Taken together, these results demonstrate that our single-step drop-coating approach led to material-independent functionalization of solid surfaces.
3.2. Kinetics and Mechanism.
3.2.1. Kinetics of Coating.
To understand the kinetics of the surface functionalization, we investigated the progress of molecule attachment on Ti/TiO2. A nanolayer coating rapidly formed across a Ø10 mm substrate by incubating its surface with 100 μL of the MCM (MOI-N3 = 3-N3-7-hydroxycoumarin). During this process, substrate XPS signals of Ti 2p decreased substantially within the first 30 min and became almost invisible after 1 h (Figure S3), which indicated a rapidly increasing coating thickness. Greater p-DOPAmide concentration accelerated p-DOPAmide polymerization (Figure S4A) and increased 3-N3-7-hydroxycoumarin grafting density (Figure S4B).

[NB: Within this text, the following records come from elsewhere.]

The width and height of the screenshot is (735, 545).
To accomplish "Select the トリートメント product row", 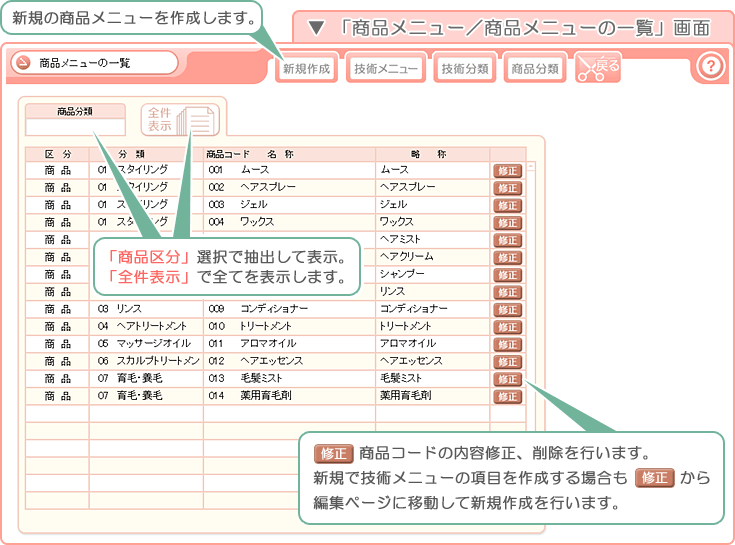I will [x=270, y=327].
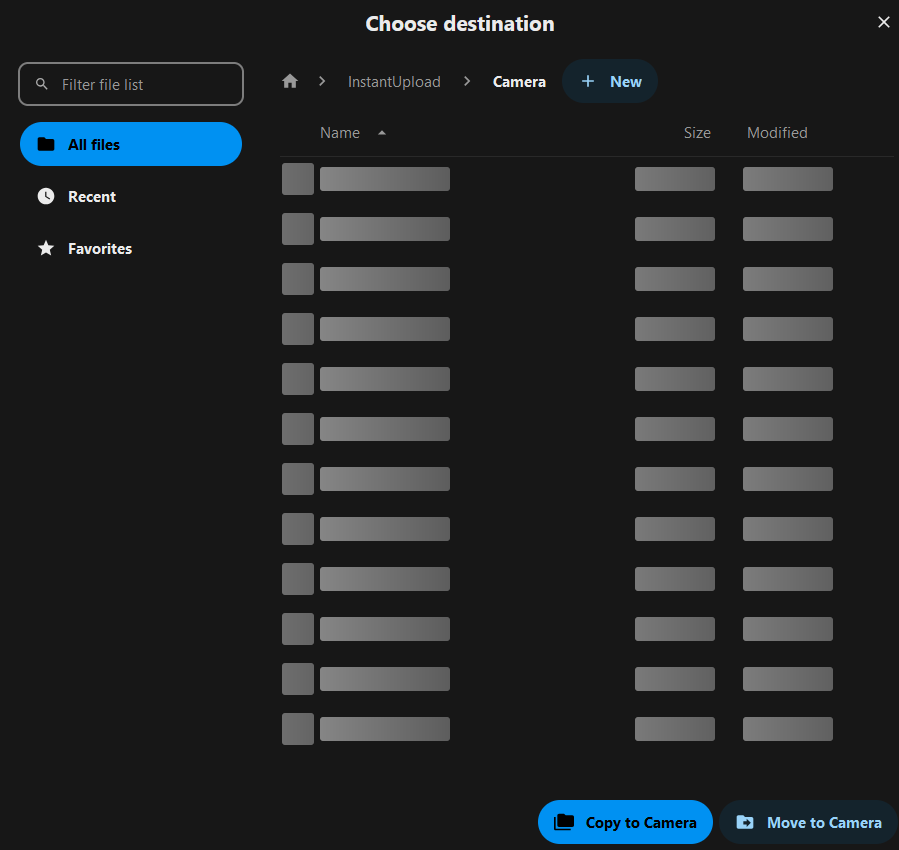The image size is (899, 850).
Task: Sort the file list by Size
Action: click(x=697, y=133)
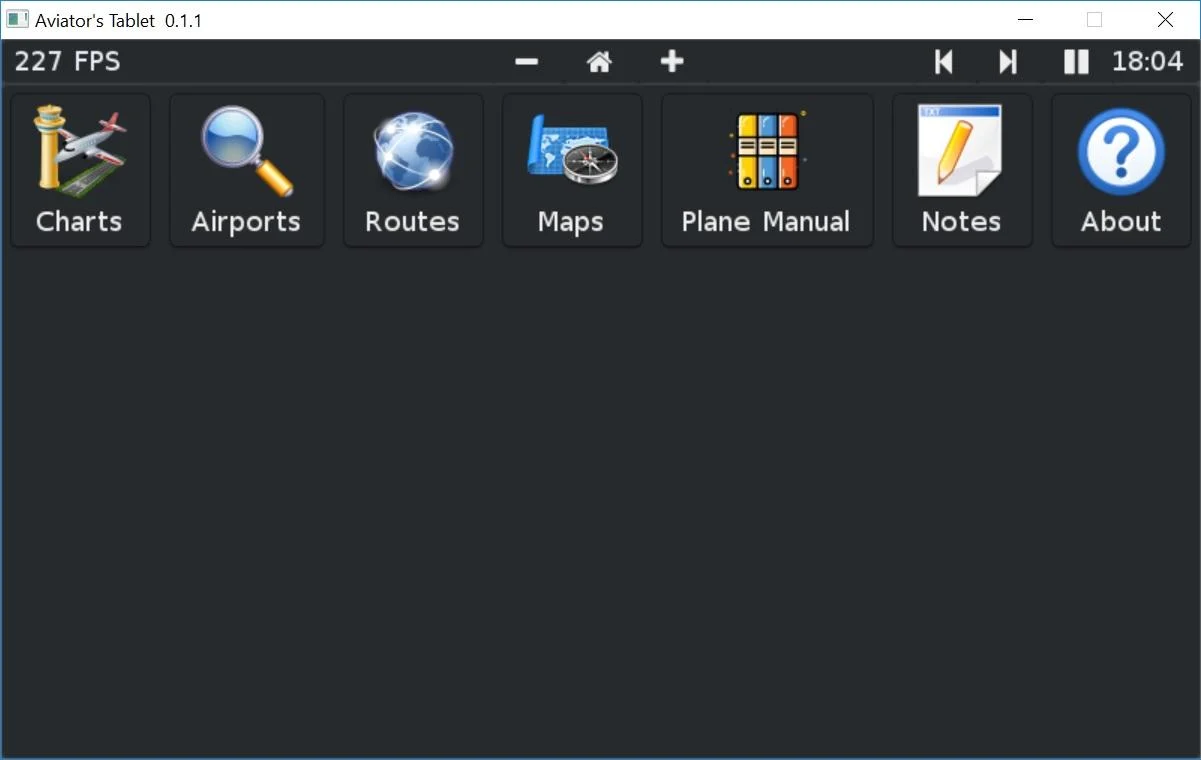
Task: Open the Charts application
Action: (79, 170)
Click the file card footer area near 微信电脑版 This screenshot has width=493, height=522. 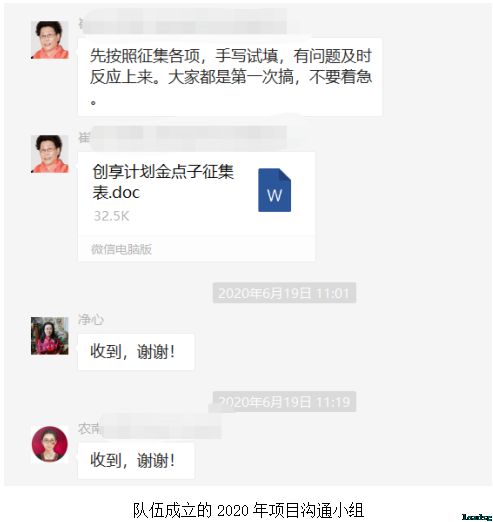(x=196, y=249)
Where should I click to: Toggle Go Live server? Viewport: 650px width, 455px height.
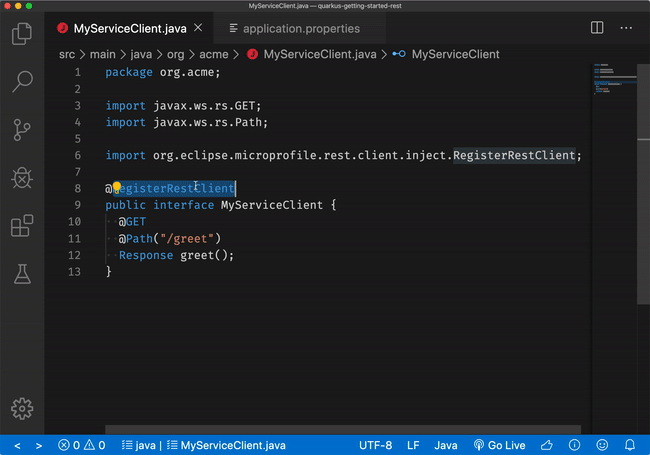499,445
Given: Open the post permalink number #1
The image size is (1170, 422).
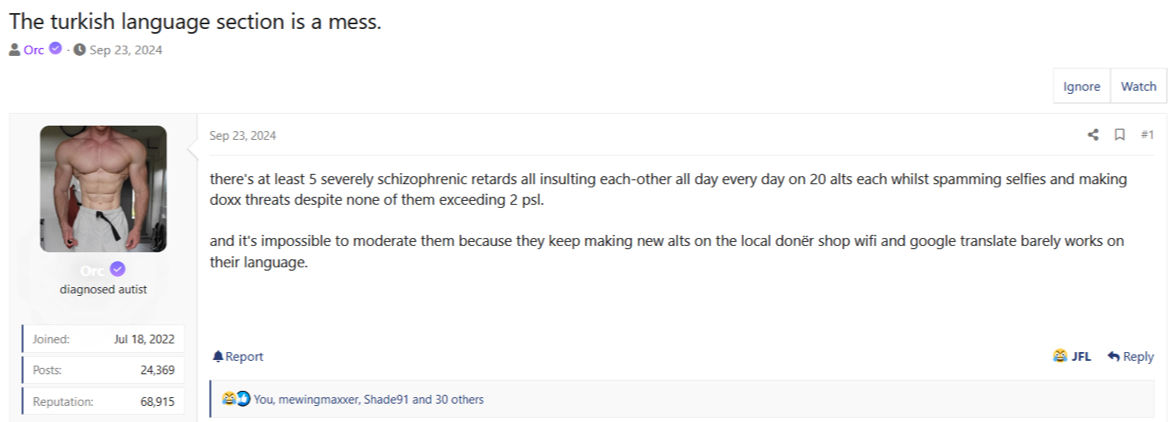Looking at the screenshot, I should coord(1147,135).
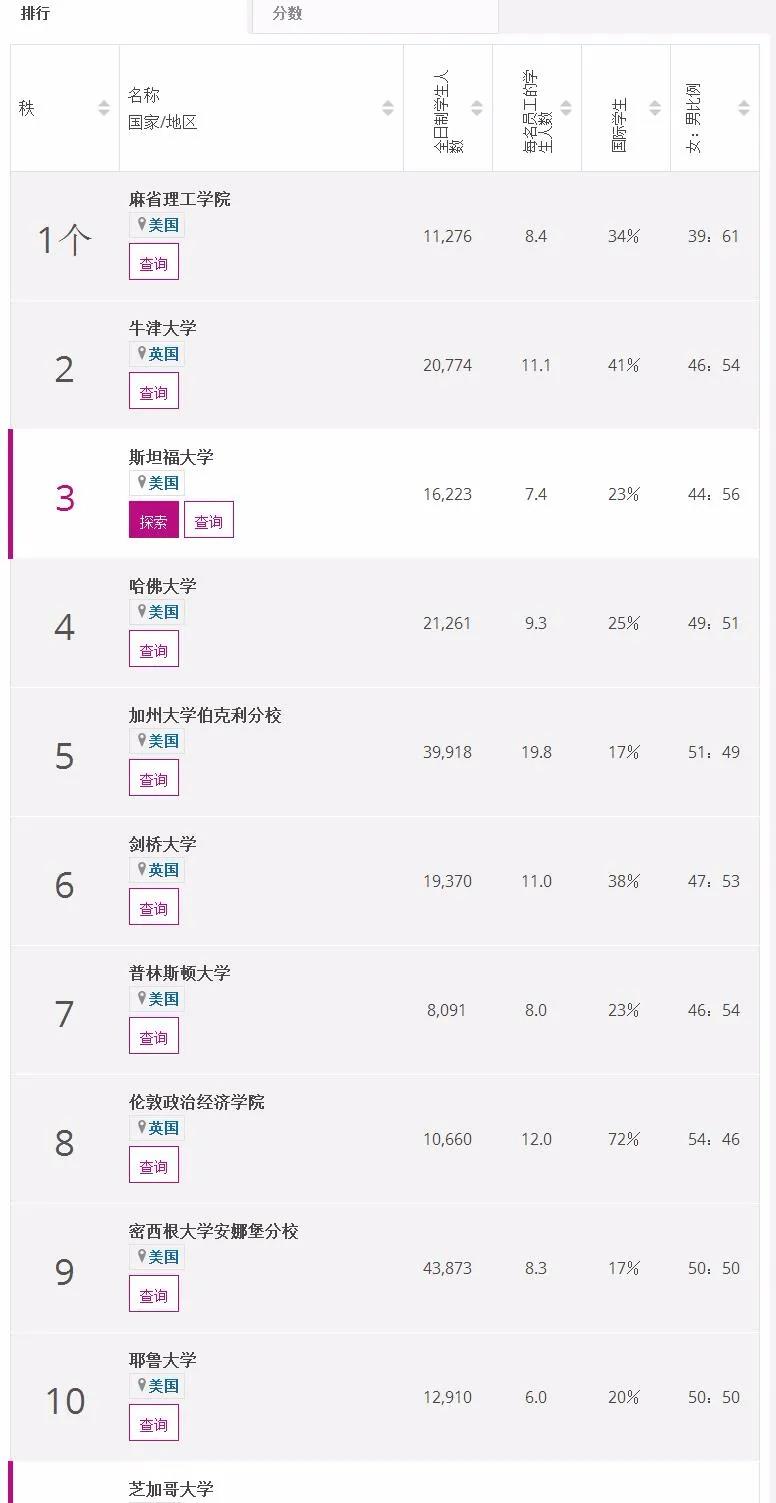Click sort arrows for 全日制学生人数 column
Image resolution: width=776 pixels, height=1503 pixels.
[477, 108]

3.2.2. Mechanism of Coating.
We evaluated the effects of Cu(II), THPTA, and their combination on the polymerization of p-DOPAmide at different pHs (5.5, 7.4, and 8.5) (Figure S5). In the absence of Cu(II) and THPTA, oxidation of p-DOPAmide was more significant at higher pH. This pH dependence is similar to that reported for oxidative polymerization of L-DOPA or DA.26 Furthermore, mixtures that lacked CuSO4 developed lighter color at pH 8.5 (Figure S5A,B). Importantly, CuSO4 and CuSO4-THPTA drastically increased the rate of p-DOPAmide oxidation. This effect of Cu(II) is in line with the transition-metal-assisted oxidative polymerization of DA.27 We investigated the effects of Cu(II) and THPTA on coating formation by Raman spectroscopy (Figure S6). Introducing Cu(II) into p-DOPAmide solutions led to polymers with vibrational peaks at 1335 and 1580 cm−1, which are similar to the signal characteristic for aromatic stretching of catechols and carbonyl stretching of quinones, respectively.28 These peaks were more pronounced in the presence of THPTA.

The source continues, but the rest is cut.